Clayton, eminently qualified as an expert on all aspects of Hepworth’s long and prolific career, is curator at the Hepworth Wakefield gallery, which will present a major retrospective from 21 May until 27 February. Wakefield, in Yorkshire’s West Riding, is where Hepworth was born, and Clayton has organised other exhibitions such as Hepworth in Yorkshire and A Greater Freedom: Hepworth 1965–75, co-founded the Hepworth Research Network with the universities of York and Huddersfield, and published widely on British modern art.
Hepworth had a comfortable, happy childhood and always cherished vivid memories of Yorkshire, explored with her father, a county surveyor and alderman, who encouraged her by enrolling her at Leeds school of art. She entered at 17, when Henry Moore, a Yorkshire coal miner’s son, had already been there a year. Having served in the army for the last two years of the first world war, he was 22 when they met.

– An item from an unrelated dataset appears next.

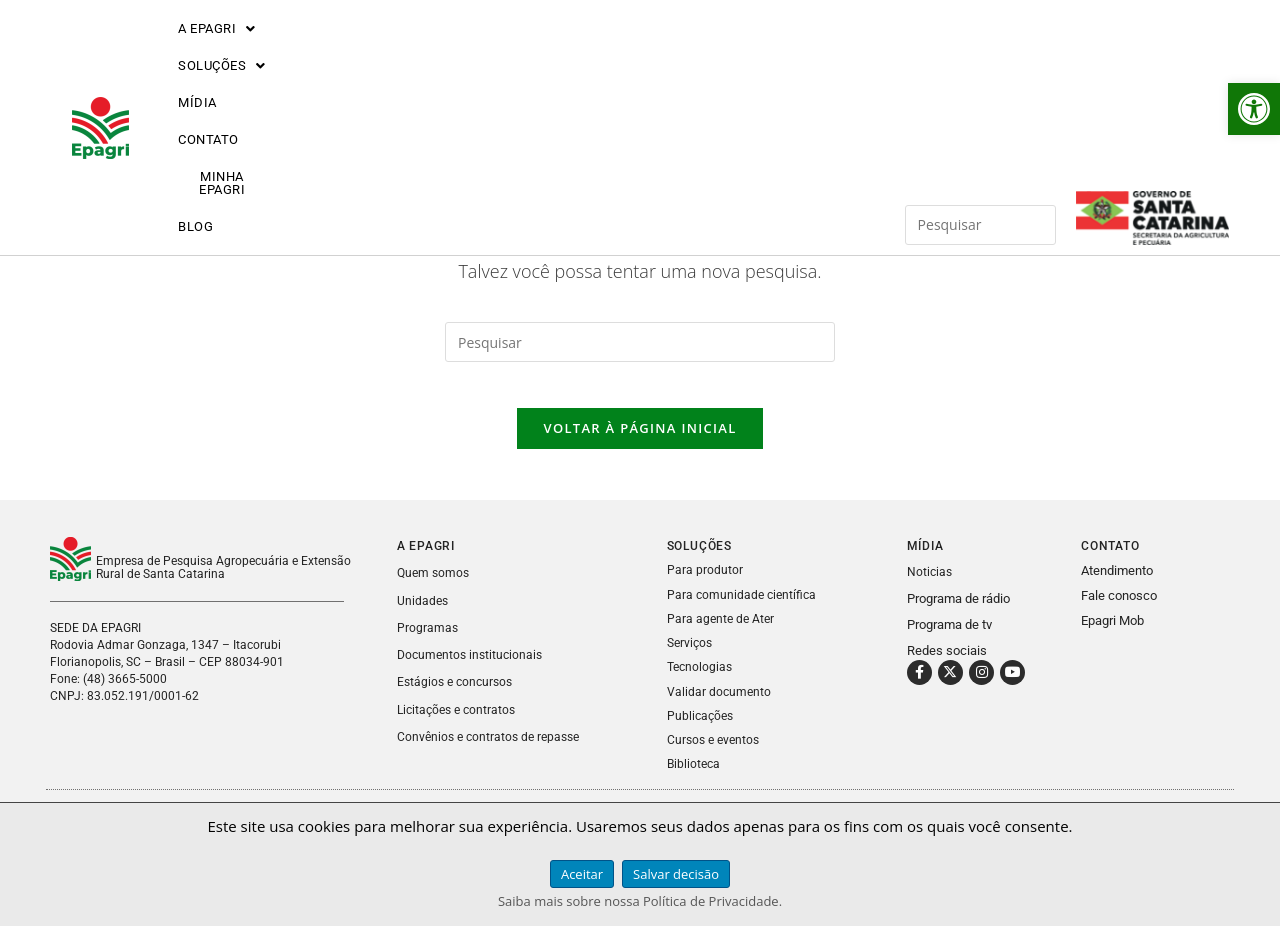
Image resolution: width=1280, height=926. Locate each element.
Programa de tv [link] (949, 638)
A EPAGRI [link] (218, 52)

They had ‘a little affair’, Moore said, but he later more tactfully described their relationship as that of a brother and younger sister.
It seems probable, though uncertain, that Moore aesthetically dominated their early conversations. Anyway, after further education at the Royal College of Art in London they went separately to work as sculptors. The first products of their hammers and chisels were notably similar, his ‘Madonna and Child’, her ‘Mother and Child’. They both sculpted approximately biomorphic female figures, with small heads, elephantine legs, and curves in between perforated by immediately recognisable large, circular holes.

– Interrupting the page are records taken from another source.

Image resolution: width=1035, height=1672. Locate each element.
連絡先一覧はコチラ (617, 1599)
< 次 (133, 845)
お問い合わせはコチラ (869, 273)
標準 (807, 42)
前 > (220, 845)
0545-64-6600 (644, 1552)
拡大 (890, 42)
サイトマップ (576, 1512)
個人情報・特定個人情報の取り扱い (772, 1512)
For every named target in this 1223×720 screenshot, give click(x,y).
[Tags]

Hepworth went on to exhibit with another fellow sculptor, Paul Skeaping, in London galleries. In 1928 they toured Tuscany together, married in Florence and, back in England, she gave birth to a son, named after his father. As the marriage was breaking down, she turned her attention to Ben Nicholson, the distinguished abstract painter. In 1939, when war was imminent, he took Barbara and Paul to St Ives in Cornwall, where Hepworth would live, as an increasingly important artist, for the rest of her life.
In 1934, expecting another baby, she was surprised, on 3 October, to deliver triplets — Simon, Rachel and Sarah. Nicholson, too, was surprised; they had £20 in the bank. Two months later he found his own career and demanded a trip to Paris. From then on, he was often an absentee husband, usually residing in London. She wrote frequent, eloquent letters to him, expressing her affection for her family and complaining that domestic chores were exhausting her. She loved her four children, but loved her art even more. For professional and financial reasons, she felt she needed to sculpt every day.

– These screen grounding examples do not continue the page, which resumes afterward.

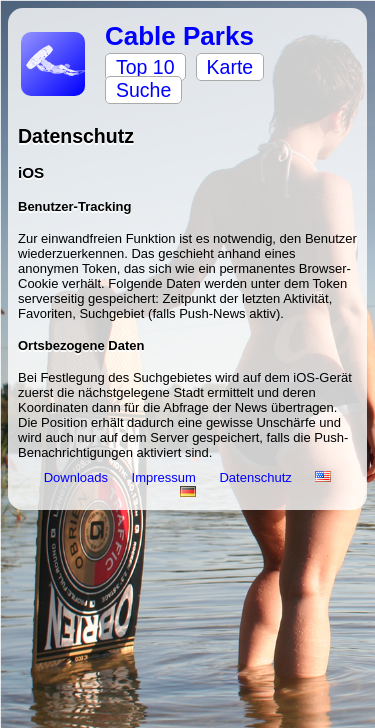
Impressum (166, 477)
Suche (143, 90)
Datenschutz (257, 477)
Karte (230, 67)
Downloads (78, 477)
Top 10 (145, 67)
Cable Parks (179, 36)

Politically liberal, a ban-the-bomb activist, she was naturally drawn to friendship with Dag Hammarskjöld, the director-general of the United Nations. Having met him in New York, she engaged in a correspondence in which he professed his love of art and world peace and she her love of world peace and art. She presented him with a sculpture for his office. After his death in a plane crash on a mission to negotiate peace in the Congo, she speculatively developed an abstract, ‘Single Form’, in plaster, for casting in bronze. The design was similar to some of her previous works only much bigger, about 20ft high, with a giant hole near the top. In the hole’s rim she inscribed: ‘To the glory of God and in memory of Dag Hammarskjöld.’ The UN formally commissioned the work in 1962 and she ceremoniously installed it on the forecourt of its headquarters two years later.
There were tragedies. Hepworth’s first son, Paul, an RAF pilot, also died in a plane crash. Hepworth herself suffered a long-drawn-out, painful illness and diedin a fire in the apartment above her studio. In her will, she left the studio and garden as a museum to display her work. Administered by Tate St Ives, it attracts thousands of visitors every normal year.
The biography’s many excellent illustrations, aligned with relevant passages of text, have helped Clayton put together a comprehensive account of Barbara Hepworth’s talent and determination.
Barbara Hepworth: Art & Life is at the Hepworth Wakefield from 21 May–27 February 2022.